Battles over finances are common, are number one thing couples fight about is money, but they don’t have to be.

Number 1 course for divorce in first few years of marriage is money.  Our views and beliefs in money often do not show up until you are in a relationship.

 Here are four tips from therapists and other experts:

1: Don’t sweat the differences. Different approaches to money don’t in and of themselves spell doom for a couple, but problems arise when differences get swept under the rug and left to fester. The way around that is to explore each other’s money values. Maybe your spouse likes to splurge because his parents splurged on him, and he equates lavish spending with love. Understanding your spouse’s point of view will help you avoid conflict and learn to compromise.

2: Communicate regularly. Couples should make a point to talk about money when there’s not a problem, like a surprise medical bill or mounting credit card debt, forcing the issue.

Too often, “people wait until the tension is high and then explode,” says Mary Gresham, a psychologist in Atlanta. Instead, schedule regular money chats once a week or once a month to take stock of household money matters and divide up responsibilities.

3 Be aware of each other’s money beliefs and up bring around money

Savers- have a belief there won’t be enough money. (From childhood ) Spenders reasoning can be positive or negative like, no point saving, we will always be poor or never be rich or I deserve it.

So stop fighting and have a deeper conversation that goes back to childhood, so then you can give the anxiety a context, by listening and understanding your other half. A conversation handled carefully and purposefully preferably before marriage, you may need help?

Arguments about money bring out our larger subconscious hopes and fears. Money arguments is common as we have had different experiences  and relationship with money, taught different things by our families which we hold in our subconscious which don’t surface until you are in a relationship. We avoid money talks as it is easily a mine field that can go terribly wrong.

What is your most painful memory about money?
What is your most joyful memory?
How did these experiences shape your relationship with money?
What 3 things did your parent s teach you about money?
Which lessons have you applied in your life?
Was your family rich poor middle class?
What were your family’s values around money growing up?
What is your greatest financial fear?
What are your money important financial goals?
What are you willing to do differently around money?

So if you both know the answers to these questions it will enable you to have a better understanding of where your partner is coming from when they react to you in their default. (Often coming from fear) Which is 80% of the time coming from past stuff.
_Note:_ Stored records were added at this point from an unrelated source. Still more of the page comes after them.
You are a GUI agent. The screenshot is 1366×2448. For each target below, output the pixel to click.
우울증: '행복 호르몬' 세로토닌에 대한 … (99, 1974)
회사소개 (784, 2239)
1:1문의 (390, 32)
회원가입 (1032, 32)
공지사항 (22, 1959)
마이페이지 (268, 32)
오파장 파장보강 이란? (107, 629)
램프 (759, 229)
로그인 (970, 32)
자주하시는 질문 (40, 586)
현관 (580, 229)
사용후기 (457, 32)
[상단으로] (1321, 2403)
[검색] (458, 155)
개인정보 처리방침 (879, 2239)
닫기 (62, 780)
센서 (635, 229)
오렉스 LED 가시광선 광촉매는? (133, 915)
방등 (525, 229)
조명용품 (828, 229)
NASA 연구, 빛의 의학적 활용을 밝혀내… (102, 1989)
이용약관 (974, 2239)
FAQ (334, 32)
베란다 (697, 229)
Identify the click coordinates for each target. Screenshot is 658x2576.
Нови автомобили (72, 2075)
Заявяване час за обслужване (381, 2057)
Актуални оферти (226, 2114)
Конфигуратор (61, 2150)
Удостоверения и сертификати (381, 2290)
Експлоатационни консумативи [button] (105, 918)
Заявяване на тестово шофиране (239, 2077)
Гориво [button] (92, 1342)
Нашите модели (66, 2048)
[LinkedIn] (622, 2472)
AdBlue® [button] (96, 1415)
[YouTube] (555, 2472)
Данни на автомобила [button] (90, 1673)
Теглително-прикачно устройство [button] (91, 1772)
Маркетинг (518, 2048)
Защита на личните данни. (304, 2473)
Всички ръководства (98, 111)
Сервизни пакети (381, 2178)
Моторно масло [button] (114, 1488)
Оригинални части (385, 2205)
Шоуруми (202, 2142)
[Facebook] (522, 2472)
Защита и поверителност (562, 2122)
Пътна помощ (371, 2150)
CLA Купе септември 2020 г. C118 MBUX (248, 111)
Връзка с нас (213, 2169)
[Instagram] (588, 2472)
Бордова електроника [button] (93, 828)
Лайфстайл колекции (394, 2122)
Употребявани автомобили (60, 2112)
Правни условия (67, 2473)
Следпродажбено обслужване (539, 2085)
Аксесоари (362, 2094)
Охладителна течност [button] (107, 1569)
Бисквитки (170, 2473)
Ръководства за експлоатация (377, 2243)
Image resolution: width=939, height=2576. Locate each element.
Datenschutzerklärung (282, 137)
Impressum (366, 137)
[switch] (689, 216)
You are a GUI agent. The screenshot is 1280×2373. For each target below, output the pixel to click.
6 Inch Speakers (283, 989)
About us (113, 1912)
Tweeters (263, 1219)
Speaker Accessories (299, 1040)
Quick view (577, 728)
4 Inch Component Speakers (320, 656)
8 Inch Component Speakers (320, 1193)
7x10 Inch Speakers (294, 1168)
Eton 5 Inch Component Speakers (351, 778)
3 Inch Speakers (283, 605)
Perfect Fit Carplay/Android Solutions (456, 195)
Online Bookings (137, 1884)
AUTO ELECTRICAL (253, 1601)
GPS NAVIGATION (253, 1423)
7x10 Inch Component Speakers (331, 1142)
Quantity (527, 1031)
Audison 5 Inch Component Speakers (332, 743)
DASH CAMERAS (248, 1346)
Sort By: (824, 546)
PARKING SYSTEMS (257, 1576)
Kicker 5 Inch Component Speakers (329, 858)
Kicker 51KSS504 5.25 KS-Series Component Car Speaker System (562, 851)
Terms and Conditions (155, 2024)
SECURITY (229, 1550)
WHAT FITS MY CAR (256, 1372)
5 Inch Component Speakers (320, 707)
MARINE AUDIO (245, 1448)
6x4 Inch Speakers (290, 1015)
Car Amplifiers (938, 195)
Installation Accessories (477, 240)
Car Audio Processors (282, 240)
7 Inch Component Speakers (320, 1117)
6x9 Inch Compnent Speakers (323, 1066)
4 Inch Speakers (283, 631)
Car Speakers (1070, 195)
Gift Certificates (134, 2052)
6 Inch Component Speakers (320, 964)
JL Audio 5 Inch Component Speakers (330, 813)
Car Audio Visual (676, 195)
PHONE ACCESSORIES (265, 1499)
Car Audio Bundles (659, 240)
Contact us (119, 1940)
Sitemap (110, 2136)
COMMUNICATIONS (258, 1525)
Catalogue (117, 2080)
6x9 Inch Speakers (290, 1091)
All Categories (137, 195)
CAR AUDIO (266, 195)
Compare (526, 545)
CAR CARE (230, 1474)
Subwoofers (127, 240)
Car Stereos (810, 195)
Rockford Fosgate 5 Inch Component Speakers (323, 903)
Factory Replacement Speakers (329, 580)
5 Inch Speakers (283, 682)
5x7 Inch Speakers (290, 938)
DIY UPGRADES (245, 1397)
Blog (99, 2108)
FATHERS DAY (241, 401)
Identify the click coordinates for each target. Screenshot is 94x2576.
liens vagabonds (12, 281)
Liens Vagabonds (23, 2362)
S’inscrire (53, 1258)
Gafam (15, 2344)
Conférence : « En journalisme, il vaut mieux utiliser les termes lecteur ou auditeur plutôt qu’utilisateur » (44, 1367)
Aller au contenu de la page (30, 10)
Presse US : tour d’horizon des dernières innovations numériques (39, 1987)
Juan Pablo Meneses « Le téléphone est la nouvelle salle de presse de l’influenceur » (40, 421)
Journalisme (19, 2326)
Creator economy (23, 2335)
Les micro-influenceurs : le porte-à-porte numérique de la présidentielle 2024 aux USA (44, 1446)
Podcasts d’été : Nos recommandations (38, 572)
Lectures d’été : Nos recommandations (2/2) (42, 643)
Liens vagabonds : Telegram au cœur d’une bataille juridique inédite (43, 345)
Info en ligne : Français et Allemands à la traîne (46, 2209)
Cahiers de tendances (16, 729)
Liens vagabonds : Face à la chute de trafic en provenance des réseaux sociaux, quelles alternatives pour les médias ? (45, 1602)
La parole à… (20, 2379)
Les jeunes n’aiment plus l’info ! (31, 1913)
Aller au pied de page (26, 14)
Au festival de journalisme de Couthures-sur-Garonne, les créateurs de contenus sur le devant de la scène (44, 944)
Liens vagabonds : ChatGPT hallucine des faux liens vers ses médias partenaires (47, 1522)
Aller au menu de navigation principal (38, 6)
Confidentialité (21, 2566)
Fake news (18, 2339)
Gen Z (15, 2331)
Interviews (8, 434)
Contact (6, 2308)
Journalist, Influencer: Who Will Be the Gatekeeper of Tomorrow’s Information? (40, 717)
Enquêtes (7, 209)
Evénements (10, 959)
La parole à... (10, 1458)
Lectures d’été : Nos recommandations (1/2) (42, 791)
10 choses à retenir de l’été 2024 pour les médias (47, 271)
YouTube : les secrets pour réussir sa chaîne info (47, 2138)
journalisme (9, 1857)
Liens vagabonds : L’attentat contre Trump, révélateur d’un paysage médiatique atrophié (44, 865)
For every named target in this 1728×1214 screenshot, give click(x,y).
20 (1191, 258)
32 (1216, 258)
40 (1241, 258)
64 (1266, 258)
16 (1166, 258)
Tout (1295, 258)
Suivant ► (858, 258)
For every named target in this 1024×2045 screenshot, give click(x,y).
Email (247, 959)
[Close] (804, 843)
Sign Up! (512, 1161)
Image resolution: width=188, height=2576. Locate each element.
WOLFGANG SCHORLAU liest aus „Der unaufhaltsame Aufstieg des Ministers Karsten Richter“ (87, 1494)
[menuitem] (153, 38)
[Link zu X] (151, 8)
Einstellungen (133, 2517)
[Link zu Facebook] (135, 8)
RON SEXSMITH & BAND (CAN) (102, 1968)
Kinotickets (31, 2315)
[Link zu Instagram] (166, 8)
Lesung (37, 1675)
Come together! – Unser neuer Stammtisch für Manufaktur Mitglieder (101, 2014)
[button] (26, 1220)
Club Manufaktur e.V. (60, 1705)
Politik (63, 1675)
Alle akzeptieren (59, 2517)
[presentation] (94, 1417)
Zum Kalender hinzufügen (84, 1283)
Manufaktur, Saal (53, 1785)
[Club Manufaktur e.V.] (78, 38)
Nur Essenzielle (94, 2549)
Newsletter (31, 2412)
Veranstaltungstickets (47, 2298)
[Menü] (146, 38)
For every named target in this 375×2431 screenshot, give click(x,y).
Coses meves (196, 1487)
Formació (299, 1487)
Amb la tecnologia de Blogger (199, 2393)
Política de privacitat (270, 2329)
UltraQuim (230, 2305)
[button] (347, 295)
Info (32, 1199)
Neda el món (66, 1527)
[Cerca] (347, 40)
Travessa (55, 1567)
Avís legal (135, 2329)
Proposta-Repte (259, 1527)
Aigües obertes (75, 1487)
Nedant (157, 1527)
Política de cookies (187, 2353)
Then you can respond in a more empowering way and not just react back, which will end in disaster.

Best you both come to an agreement where you can both create your own family values and priorities are money and some short and long term goals to be working towards, so you are both heading in the same direction. But do this when you are both calm, feeling positive with a glass of wine even, basically, timing is everything.

4: Don’t keep secrets. Part of regular communication is consulting one another on big purchases. The definition of “big” is up to you—it could be $200 or $2,000, say—but whatever it is, agree to talk before making a purchase that exceeds it. “Money secrets eat at the trust of our relationship,” Doing things behind each other’s back is never a good move, and in most cases eventually gets found out, plus it stops you both moving towards your goals.

I remember a case I witnessed when I was helping a couple create a spending plan was that she was shocked to learn that the husband who was controlling the finances would throw bills away if they were short on money. “That was just beyond her imagination,”

I have seen and heard so many things going on between couples and have my own stories from my own first 7 years of marriage that quicker both parties sort this out the sooner they’ll have an amazing relationship.